TO BE DONE —
Reproduce the records from their beginning through the line that contains "coord(307,214)", including that line, and omit the pictures.

SOURCE DATA —
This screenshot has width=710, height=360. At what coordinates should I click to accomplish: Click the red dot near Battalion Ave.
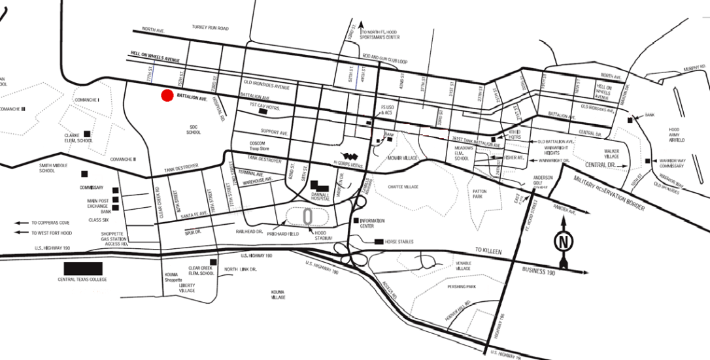coord(167,95)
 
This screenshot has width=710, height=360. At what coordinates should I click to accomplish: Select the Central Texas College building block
coord(83,268)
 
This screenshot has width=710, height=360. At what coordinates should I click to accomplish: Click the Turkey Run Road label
coord(210,28)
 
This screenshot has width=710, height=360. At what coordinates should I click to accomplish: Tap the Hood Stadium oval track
coord(307,214)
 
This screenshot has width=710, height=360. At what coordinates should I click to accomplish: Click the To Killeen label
coord(486,250)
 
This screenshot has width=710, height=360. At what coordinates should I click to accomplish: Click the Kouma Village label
coord(278,295)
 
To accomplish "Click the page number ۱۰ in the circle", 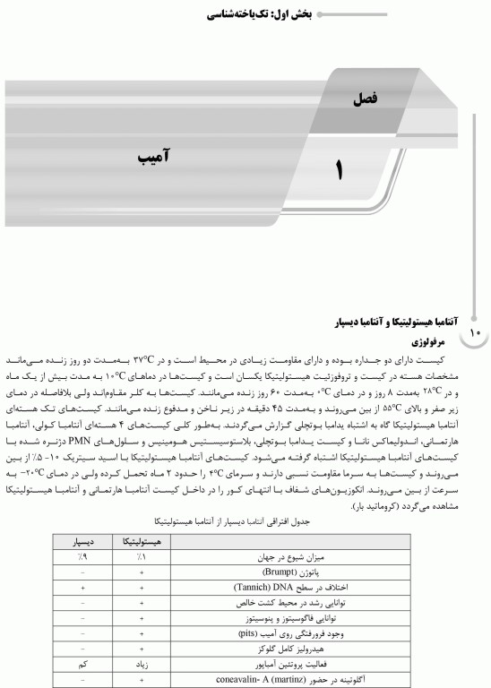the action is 475,333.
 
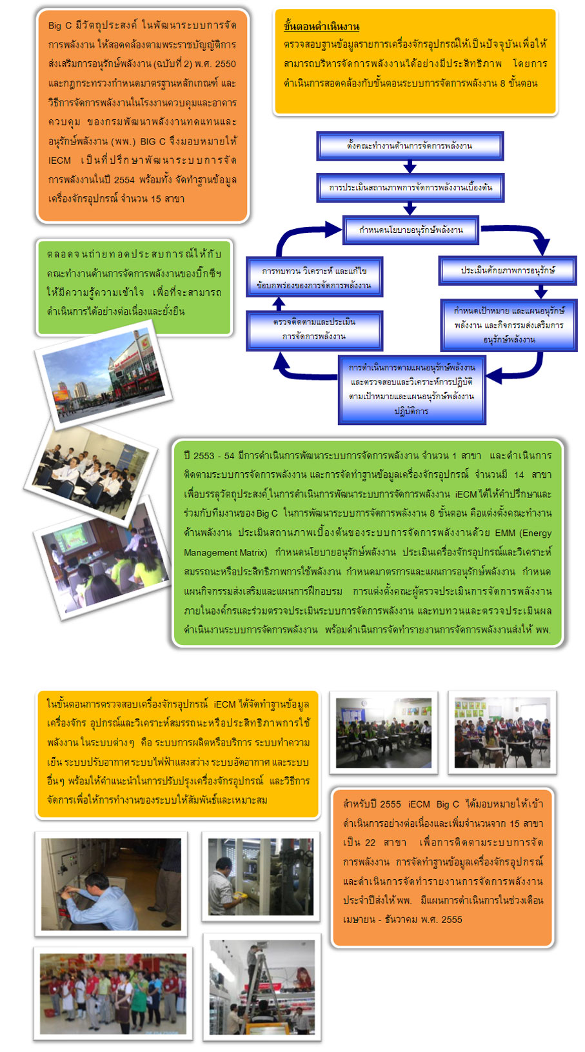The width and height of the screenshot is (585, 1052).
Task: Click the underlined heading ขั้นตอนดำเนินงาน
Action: coord(321,26)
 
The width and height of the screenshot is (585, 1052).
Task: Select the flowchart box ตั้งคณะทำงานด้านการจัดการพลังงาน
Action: coord(410,146)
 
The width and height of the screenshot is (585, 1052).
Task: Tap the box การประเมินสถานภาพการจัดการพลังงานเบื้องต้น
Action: coord(410,188)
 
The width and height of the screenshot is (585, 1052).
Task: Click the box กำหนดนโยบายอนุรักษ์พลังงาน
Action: coord(411,230)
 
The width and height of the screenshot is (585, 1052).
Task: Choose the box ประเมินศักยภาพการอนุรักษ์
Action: coord(508,270)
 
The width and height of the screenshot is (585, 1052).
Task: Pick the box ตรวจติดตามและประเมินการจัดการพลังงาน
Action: coord(314,329)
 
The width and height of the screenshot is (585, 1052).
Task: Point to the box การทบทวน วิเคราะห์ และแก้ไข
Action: coord(314,277)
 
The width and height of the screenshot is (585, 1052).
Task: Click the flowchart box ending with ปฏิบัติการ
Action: coord(411,390)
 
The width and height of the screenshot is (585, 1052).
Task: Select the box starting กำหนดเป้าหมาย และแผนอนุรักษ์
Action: coord(508,325)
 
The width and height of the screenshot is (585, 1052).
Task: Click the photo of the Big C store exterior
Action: coord(104,374)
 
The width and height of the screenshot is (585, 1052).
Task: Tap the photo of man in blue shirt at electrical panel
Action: coord(112,884)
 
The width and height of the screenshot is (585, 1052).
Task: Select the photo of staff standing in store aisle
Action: coord(113,993)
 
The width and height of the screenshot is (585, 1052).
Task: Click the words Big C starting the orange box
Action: coord(60,26)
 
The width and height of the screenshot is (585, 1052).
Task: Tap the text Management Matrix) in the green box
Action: coord(225,553)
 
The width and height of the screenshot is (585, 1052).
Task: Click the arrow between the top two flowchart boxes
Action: coord(410,167)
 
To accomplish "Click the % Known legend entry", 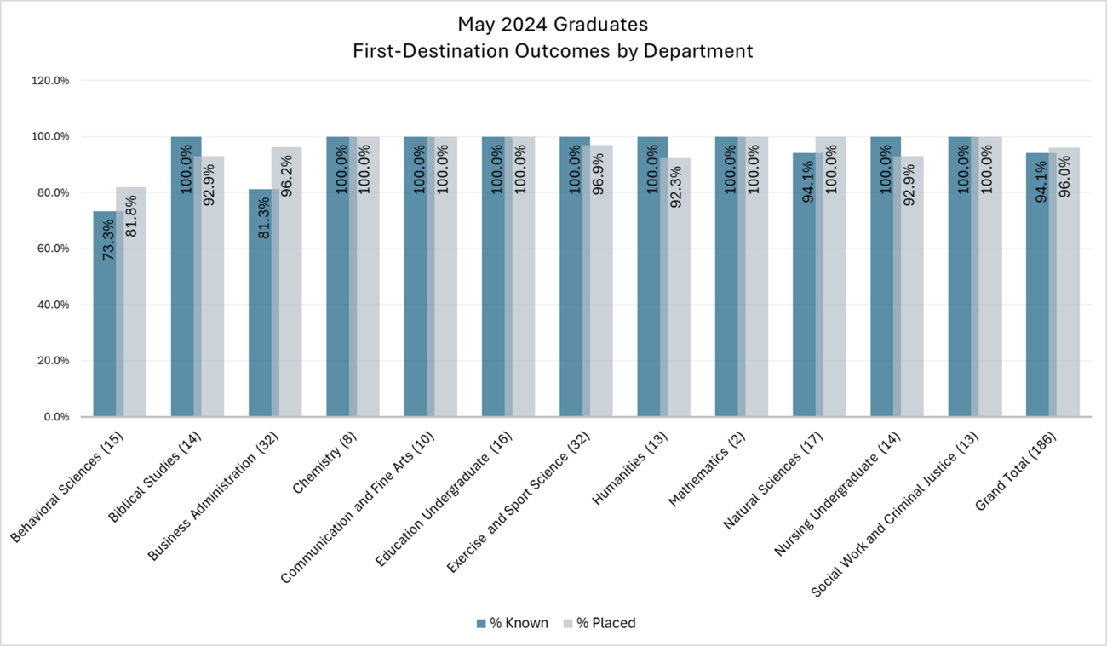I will (512, 623).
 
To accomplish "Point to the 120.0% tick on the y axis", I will (49, 81).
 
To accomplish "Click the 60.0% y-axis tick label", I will (52, 249).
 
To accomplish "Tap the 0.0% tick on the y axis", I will (55, 417).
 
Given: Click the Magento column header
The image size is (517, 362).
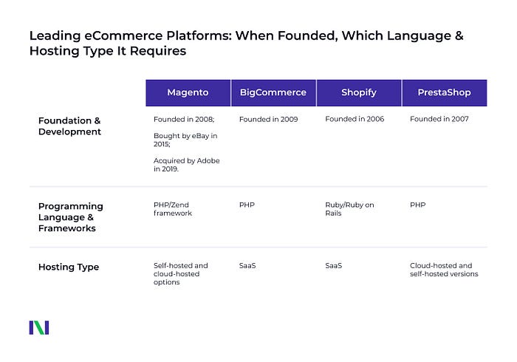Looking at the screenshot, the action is tap(188, 92).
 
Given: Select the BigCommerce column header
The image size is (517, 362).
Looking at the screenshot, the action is tap(273, 92).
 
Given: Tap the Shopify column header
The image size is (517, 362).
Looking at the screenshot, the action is tap(359, 92).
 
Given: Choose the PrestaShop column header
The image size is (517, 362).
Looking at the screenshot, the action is tap(444, 92).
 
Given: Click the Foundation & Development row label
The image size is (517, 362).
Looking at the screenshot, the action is tap(69, 126).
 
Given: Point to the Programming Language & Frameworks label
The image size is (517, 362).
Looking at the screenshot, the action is tap(71, 217).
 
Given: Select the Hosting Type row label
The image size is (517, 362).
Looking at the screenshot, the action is tap(69, 267).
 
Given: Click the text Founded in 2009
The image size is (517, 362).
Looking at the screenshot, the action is tap(268, 119).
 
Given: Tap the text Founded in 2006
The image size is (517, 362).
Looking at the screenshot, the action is tap(355, 119).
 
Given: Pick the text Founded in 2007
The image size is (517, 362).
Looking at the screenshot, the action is tap(439, 119).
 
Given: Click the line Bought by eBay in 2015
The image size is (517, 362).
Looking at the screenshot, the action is tap(185, 140).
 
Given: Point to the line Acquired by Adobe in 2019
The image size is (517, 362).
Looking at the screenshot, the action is tap(187, 165).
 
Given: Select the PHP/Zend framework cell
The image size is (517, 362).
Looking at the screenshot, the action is tap(173, 208).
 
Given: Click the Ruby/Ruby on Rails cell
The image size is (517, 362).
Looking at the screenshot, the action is tap(349, 208).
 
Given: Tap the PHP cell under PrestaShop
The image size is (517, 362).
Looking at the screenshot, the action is tap(418, 205).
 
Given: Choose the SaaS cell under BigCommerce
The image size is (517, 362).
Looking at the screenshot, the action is tap(247, 265).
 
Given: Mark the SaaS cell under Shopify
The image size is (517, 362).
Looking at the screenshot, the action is tap(333, 265).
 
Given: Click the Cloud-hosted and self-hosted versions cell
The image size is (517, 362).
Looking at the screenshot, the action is tap(444, 270).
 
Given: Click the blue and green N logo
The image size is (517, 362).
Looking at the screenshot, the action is tap(39, 327).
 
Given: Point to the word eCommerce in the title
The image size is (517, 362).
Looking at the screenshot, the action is tap(123, 35).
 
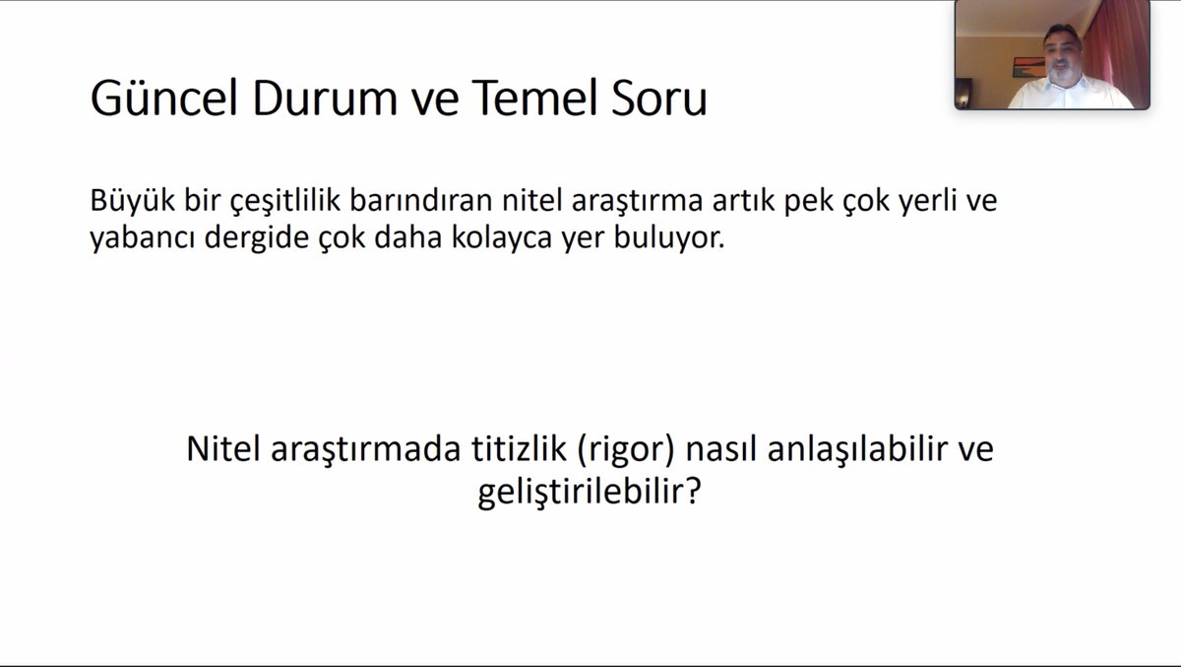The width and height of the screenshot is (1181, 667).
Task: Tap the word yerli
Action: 914,202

SOLUTION FOR THIS PROBLEM —
This screenshot has width=710, height=360. At what coordinates should I click to accomplish: Click the red dot near Battalion Ave.
coord(167,95)
 
This screenshot has width=710, height=360. At what coordinates should I click to accomplish: Select the Central Texas College building block
coord(83,268)
 
This screenshot has width=710, height=360. At what coordinates should I click to accomplish: Click the Turkey Run Road label
coord(210,28)
 
This screenshot has width=710, height=360. At what coordinates should I click to accomplish: Tap the Hood Stadium oval track
coord(307,214)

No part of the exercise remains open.